The National Housing Institute, along with the National Association of Realtors, the Mortgage Bankers Association, and the National Association of Home Builders, is asking Congress to consider ways of making housing more affordable and available for people in this group. Such measures, they say, will also help other programs aimed at curbing homelessness and easing the shortage of inner-city low-income housing.

A recent report prepared by the Joint Center for Housing Studies of Harvard University shows that rising home prices have pushed more people out of the housing market and kept them renting their homes or apartments. This has put upward pressure on rents and made housing even less affordable for low-income renters, the report finds.

When typical middle-Americans were ready to buy a piece of property 20 years ago, they could expect to spend about 16 percent of their annual salary on house payments. Home buyers tended to be married, with a median age of 32, according to the US League.

Today's buyers, on the other hand, are about five years older, and more often divorced or single. This, combined with the sizable down payments required for today's more expensive homes, and low savings rates, has contributed to the declining number of homeowners, says Glenn Crellin, vice-president of economics and research at the National Association of Realtors.
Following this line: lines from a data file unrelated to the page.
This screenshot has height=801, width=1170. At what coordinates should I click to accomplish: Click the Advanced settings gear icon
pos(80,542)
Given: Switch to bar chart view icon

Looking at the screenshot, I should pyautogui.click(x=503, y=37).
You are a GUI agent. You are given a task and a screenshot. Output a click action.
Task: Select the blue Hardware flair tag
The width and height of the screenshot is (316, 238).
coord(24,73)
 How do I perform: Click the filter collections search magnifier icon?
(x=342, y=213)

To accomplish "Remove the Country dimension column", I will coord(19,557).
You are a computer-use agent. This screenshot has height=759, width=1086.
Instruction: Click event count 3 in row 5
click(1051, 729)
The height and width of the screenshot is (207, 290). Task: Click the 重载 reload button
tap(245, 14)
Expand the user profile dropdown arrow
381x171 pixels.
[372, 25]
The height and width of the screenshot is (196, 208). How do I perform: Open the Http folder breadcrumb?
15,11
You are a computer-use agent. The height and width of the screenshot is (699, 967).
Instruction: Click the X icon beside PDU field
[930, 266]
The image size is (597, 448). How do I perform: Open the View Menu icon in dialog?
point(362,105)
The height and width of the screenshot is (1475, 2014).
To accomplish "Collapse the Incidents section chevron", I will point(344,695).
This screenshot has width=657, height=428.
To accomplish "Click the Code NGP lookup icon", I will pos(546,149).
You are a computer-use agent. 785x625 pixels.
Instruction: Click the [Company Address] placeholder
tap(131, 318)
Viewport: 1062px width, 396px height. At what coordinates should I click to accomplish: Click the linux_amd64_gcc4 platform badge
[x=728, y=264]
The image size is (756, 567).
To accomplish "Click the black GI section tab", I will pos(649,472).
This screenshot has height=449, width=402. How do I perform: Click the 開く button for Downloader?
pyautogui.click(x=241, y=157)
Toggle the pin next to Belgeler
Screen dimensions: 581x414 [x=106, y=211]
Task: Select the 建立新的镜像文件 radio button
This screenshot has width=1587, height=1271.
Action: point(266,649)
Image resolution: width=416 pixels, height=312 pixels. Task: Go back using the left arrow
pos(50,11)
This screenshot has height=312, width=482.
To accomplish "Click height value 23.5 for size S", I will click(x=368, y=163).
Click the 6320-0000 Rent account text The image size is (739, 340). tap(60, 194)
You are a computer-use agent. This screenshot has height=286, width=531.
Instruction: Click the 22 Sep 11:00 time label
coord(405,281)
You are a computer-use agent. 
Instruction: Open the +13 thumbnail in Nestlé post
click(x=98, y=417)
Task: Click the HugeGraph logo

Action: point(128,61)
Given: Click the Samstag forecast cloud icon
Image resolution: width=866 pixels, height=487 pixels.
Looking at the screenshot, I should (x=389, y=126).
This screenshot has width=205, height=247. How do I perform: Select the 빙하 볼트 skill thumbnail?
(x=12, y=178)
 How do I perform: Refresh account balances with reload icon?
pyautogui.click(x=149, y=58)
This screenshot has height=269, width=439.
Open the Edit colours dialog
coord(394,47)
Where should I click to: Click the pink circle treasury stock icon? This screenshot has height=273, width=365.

Now, the average homeowner must part with about one-fourth of his income to buy a median-priced home, which today hovers near $95,000, according to the US League. In the hot real estate markets, median home prices range from $110,000 to $169,300.

Because salaries in these regions have not kept pace with home appreciation, monthly payments for these houses can drain over 40 percent of that income.

A US League comparison of the change in median house prices from state to state shows that homes in the San Francisco Bay Area, for example, have appreciated 135 percent in 10 years, while salaries have gone up only 87 percent.

A falling rate of home ownership since 1980 - to 64.2 percent, after rising continuously for 35 years - means that 1.5 million fewer households own homes today.

More frequent mortgage defaults and foreclosures, especially in economically depressed markets, have caused both mortgage insurers and savings institutions to toughen their underwriting standards, making it harder to obtain a mortgage, Mr. Christian says.

Yet, ``judging by what a fairly large number of households pay for rent, a lot more could make the necessary mortgage payments,'' he continues. Not having saved enough to make the hefty down payments required, these people are not able to pull themselves out of the renting circuit.

This, as the Harvard study notes, has led to a greater demand for rental housing by young people, low- and middle-income families with children, and single-parent households.

As a consequence, the rent burden for young single-parent families with children has gone to 58.4 percent of income, from about 35 percent in 1974. Housing quality and availability have declined steadily for these groups, the report continues.

``Over the last couple of years, we have had to fight for the bare maintenance of [housing-related] programs that have done good work in the past,'' says Mr. Crellin of the Realtors Association.

Others point out the difficulty of trying to nationalize something as regionally responsive as local housing markets.

``It would be very hard to even define what a national housing policy will be,'' Ms. Disney at Brandeis University says.